> Your instructions: In the listing below, find each line that holds the string "will" and copy it.

> Task inputs:
◇ ◇ ◇ ◇ ◇ ◇ ◇

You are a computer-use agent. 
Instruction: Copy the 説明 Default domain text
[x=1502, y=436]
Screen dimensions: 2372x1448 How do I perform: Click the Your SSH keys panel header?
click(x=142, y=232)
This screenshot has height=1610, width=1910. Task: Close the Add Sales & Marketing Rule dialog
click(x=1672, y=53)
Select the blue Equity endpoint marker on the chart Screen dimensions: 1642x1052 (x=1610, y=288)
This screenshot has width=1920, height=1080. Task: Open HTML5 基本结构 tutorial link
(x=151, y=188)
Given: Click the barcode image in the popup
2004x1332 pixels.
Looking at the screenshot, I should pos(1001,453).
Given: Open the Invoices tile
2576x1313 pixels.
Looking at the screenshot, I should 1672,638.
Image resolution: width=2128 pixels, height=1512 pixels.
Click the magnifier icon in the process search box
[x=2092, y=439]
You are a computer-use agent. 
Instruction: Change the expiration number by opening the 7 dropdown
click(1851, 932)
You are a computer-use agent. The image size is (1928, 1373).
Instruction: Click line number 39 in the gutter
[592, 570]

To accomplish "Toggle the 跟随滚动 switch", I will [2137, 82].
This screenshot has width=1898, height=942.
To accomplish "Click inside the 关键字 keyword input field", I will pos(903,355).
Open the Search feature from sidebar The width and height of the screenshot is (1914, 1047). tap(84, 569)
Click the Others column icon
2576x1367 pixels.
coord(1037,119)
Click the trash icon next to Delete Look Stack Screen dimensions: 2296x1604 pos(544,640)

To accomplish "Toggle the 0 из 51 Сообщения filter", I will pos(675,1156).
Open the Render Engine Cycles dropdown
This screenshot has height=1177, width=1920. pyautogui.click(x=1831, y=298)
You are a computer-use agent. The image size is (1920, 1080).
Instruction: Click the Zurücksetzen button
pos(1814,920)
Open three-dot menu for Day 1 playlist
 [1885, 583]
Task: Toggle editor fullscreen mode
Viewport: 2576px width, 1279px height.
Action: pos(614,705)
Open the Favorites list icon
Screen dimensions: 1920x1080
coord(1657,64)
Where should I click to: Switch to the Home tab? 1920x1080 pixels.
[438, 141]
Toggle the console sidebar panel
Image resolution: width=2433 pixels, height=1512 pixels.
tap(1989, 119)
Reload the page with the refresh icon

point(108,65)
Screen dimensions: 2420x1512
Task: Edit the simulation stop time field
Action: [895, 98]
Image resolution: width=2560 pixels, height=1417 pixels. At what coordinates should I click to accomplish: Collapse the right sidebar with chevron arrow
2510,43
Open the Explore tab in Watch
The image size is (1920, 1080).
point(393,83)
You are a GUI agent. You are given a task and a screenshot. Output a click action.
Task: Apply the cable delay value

◇ ◇ ◇ ◇ ◇ ◇ ◇

> Task output:
To accomplish "Toggle the 跟随滚动 switch", I will [2137, 82].
To accomplish "Click inside the 关键字 keyword input field", I will pos(903,355).
To accomplish "Toggle the 0 из 51 Сообщения filter", I will pos(675,1156).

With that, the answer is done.